HARBIN, Aug. 15 (Xinhua) -- A 17-page copy of the confessions of a commander of the notorious Japanese germ warfare unit to U.S. investigators after World War II has been released in northeast China's Heilongjiang Province on Sunday.
Masaji Kitano, the second commander of the Japanese Army Unit 731, wrote the confessions on the human experiments and bacterial warfare conducted by Unit 731 in China to investigators of Fort Detrick of the U.S. Army, after he was extradited to Japan by the United States in 1946, according to Jin Chengmin, curator of the Museum of Evidence of War Crimes by the Japanese Army Unit 731.
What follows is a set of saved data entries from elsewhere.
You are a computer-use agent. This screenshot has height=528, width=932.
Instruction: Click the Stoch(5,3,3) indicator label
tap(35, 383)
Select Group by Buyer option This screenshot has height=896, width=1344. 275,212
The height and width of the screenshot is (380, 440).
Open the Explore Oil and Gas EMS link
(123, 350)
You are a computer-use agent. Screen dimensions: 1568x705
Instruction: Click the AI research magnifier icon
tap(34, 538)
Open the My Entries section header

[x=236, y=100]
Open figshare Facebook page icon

The United States extradited Kitano from a prison camp in Shanghai to obtain core secrets of Unit 731, Jin noted.
Kitano's confessions include five aspects of content, including Unit 731's founder Shiro Ishii, its missions, composition, study and germ warfare weapons. The original copy is now stored in the National Archives of the United States.
According to a report by the U.S. investigators, Kitano admitted in the interrogation that Unit 731 conducted human experiments, though in academic papers published during the war, Kitano said monkeys were used in the experiments.
After obtaining the material, the U.S. Army accelerated its development of biological weapons in Fort Detrick and pardoned major members of Unit 731, irrespective of their crimes against humanity, said Jin.
Kitano served as the second commander of the Japanese Army Unit 731 from Aug. 3, 1942, to March 1, 1945, during which he led the unit's human experiments, conducted large-scale research and development in the field of biological warfare, and sped up the manufacturing of germ weapons.